Discover: What’s Around The Corner For Merchant Payments?

For merchants, divining the future of payments — in essence, anticipating what’s next — means looking around corners, thinking about what consumers want, and will want and then laying the technological groundwork ahead of time.

And in an interview with Karen Webster during a recent PYMNTS Masterclass, Amy Parsons, senior vice president of global acceptance at Discover Financial Services and its payments brand, Discover Global Network, said taking the long view means merchants need to change the very way they think about payments.

As she told Webster, payments are no longer just a cost of doing business but can drive top-line growth, if approached strategically and holistically by companies.

“Payments,” she told Webster, “are really a part of your business between the initial ‘point of consideration’ for a consumer and when they actually buy something. Payments are right at that pivotal point of that transaction activity.” Merchants, of course, want to remove any disruption that might keep transactions from being completed.

And for merchants, she said, it’s imperative to give consumers a choice among a range of payment options and to offer real-time payments among those options where available.

Payments have to be established within the experience merchants are trying to create around their brands, Parsons told Webster, so that while consumers are engaging with the brand, payments feel natural and a part of the process.

It used to be the case that bringing consumers and merchants together could be done in what Parsons termed a traditional straight line, where issuers sent cards to consumers and providers sent point-of-sale devices and terminals to merchants.

“These things [the consumer, the technology and the merchant] met in the wild, at the point of sale,” she told Webster, “and operated well together.” Now the commerce landscape has shifted, continued Parsons, and consumers create, live and transact in the digital worlds and the physical realm, across an ecosystem that is curated and controlled.

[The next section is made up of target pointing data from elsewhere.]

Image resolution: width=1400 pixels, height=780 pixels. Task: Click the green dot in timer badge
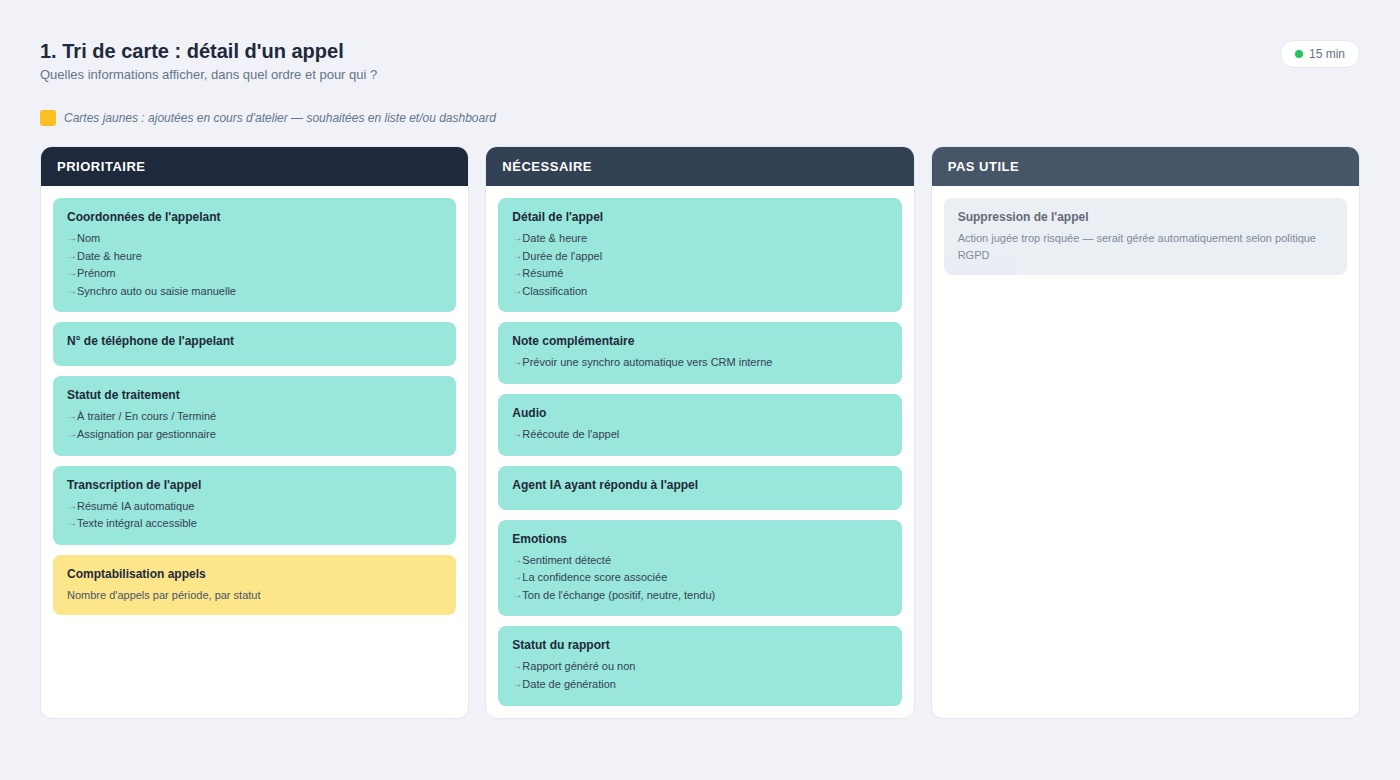pos(1299,54)
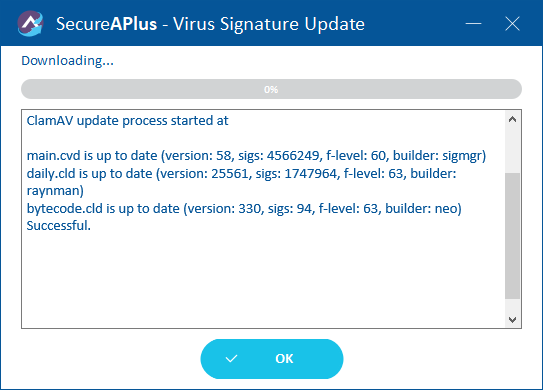This screenshot has height=390, width=543.
Task: Click the "raynman)" wrapped log text
Action: coord(55,191)
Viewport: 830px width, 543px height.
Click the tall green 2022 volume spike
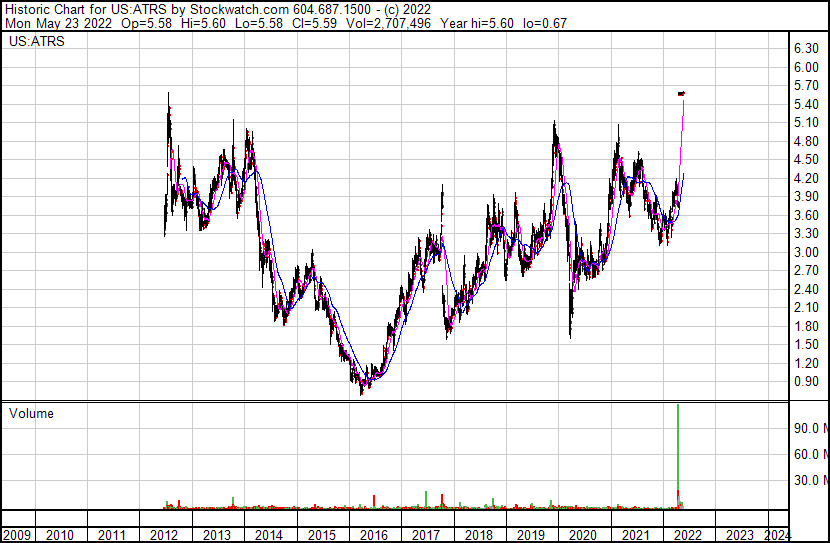pos(678,455)
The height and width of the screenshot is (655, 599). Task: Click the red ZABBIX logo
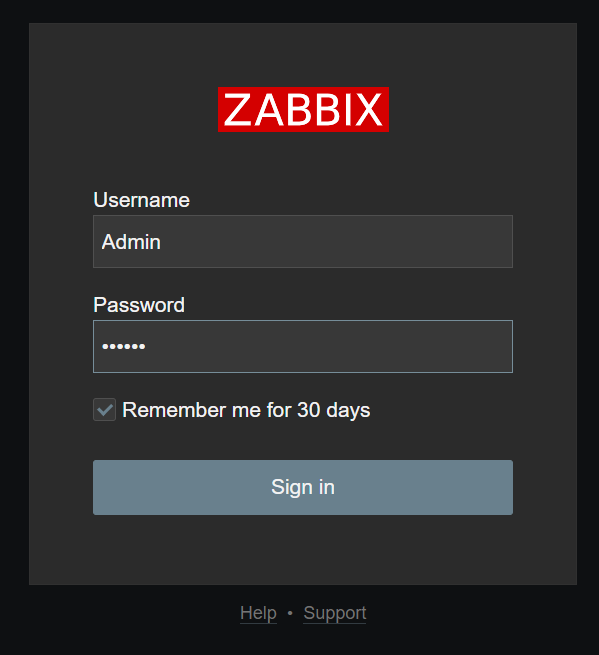[303, 109]
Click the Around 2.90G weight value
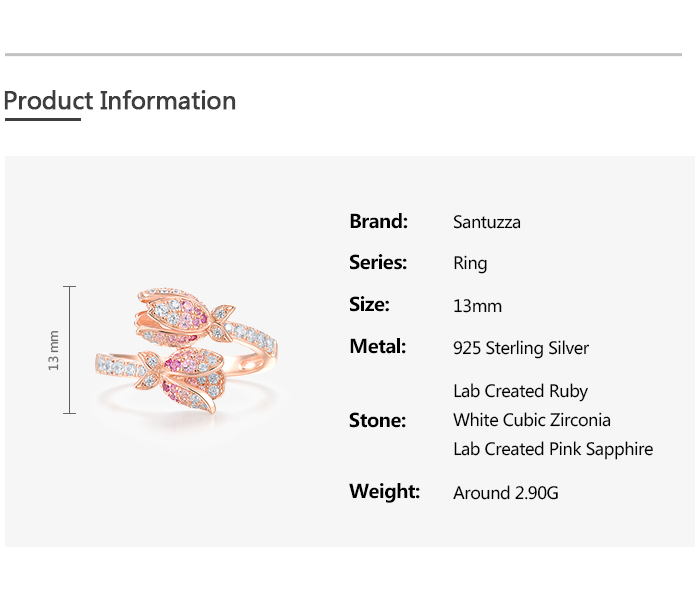 pyautogui.click(x=506, y=493)
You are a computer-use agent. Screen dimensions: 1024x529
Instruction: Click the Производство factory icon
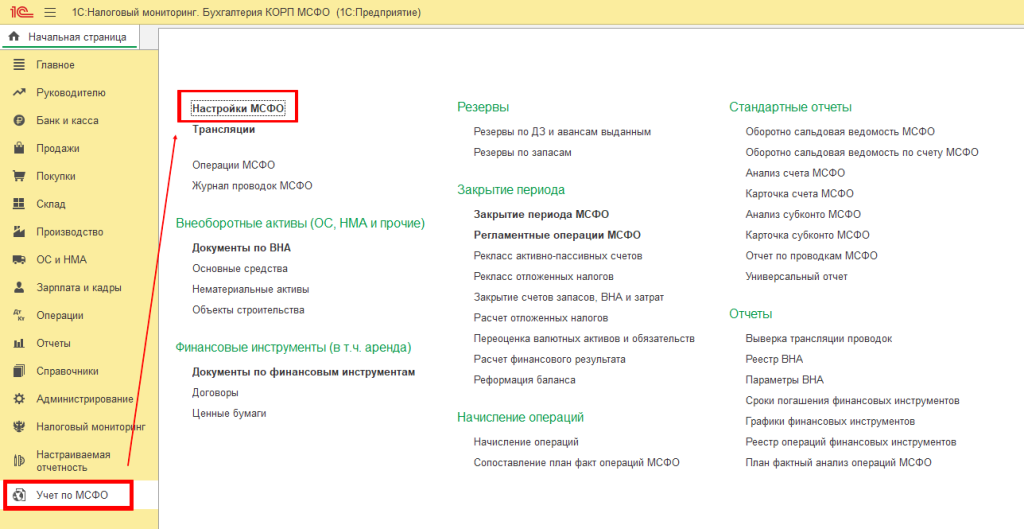point(18,232)
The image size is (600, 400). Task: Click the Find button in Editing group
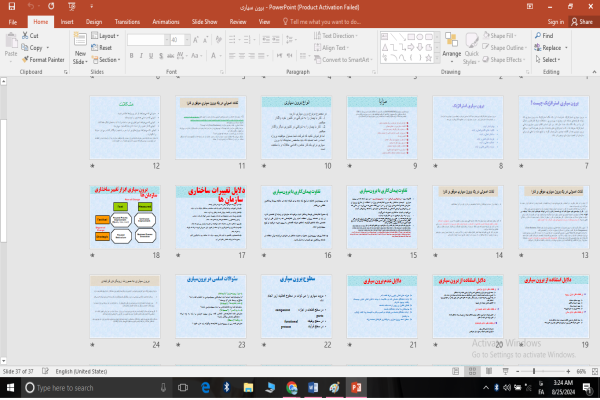tap(547, 35)
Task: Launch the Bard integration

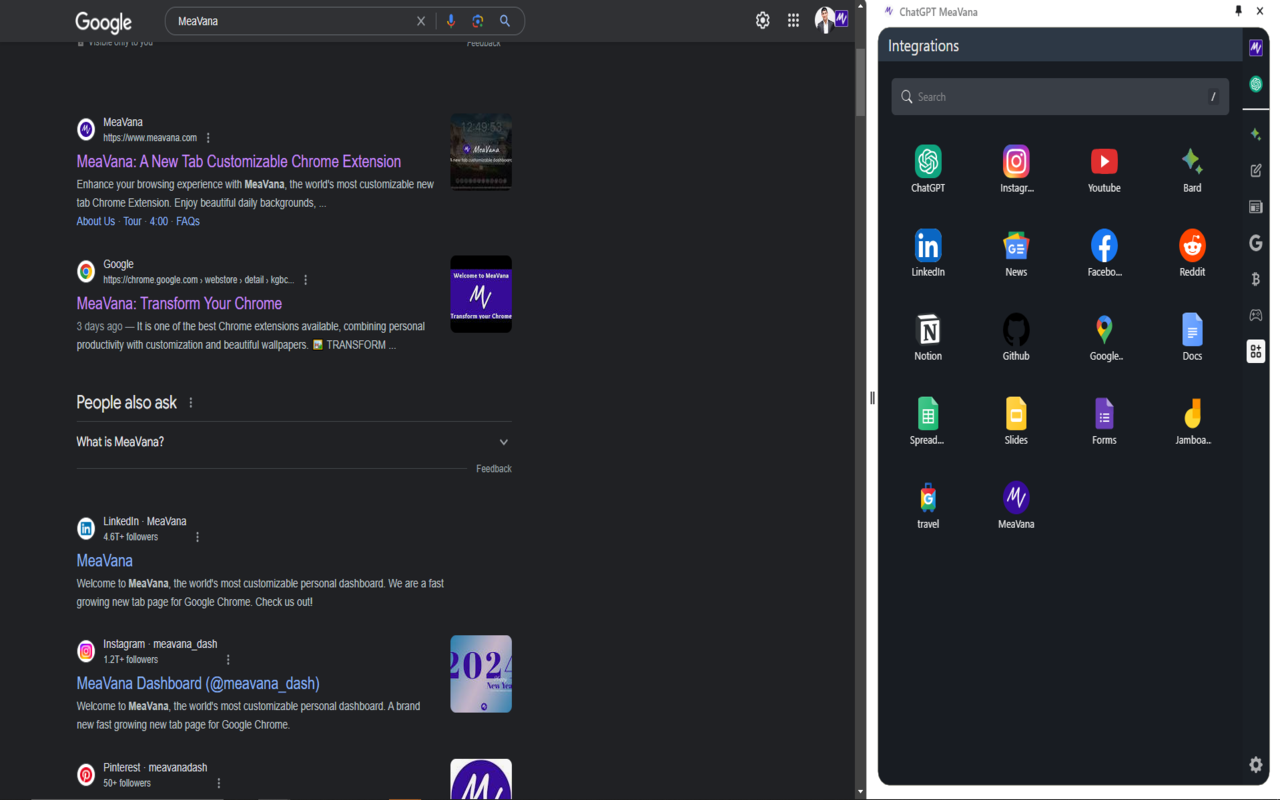Action: click(x=1192, y=162)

To get a sense of how omnichannel flows of transactions — and data — have blurred the lines of commerce, she offered the example of big-box retailers that have expanded what can be done on mobile devices.

For those merchant-consumer interactions, she said, in-app payments are just part of a more seamless process. Now, she said, consumers can search for an item, find the store in which it is located, find directions to the store and even pinpoint the aisles and shelves where the item is — with laser precision to speed the transaction along. And, she said, retailers have become adept at featuring other items commonly bought by that consumer, “that happen to be right down the road from you.” It’s a continuum that reinvents the retail experience, she told Webster, and enables transactions at any point along the journey.

Regardless of where consumers are transacting, Parsons said, they expect payments to be speedy, and they expect payments to be secure.

Merchants must use consumer protection and data security as baselines for how they interact with individuals, Parsons said, before they tailor any other parts of the consumer journey, or deploy machine learning and natural language processing to, for example, present consumers with value-added services.

“You want to make sure that consumers feel comfortable with the way you are using their information, that it is something they think is OK,” she said.

The proliferation of multiple channels of engagement and numerous points of attack for fraudsters means merchants navigate an increasingly complex technological landscape.

To bridge the digital and physical retail settings, she said, merchants must seek to create what Parsons termed “an ecosystem of partners.” The ecosystem should be one wherein each partner brings expertise in different products or services — everything from inventory tracking to loyalty programs — and allows the merchant to focus on the end-user experience.

Done well, with the correct ecosystem in place, she said, the merchant “can create a stream-of-consciousness effect around the customers. The channels don’t matter to them, and it’s all about making their lives simpler — and easier.”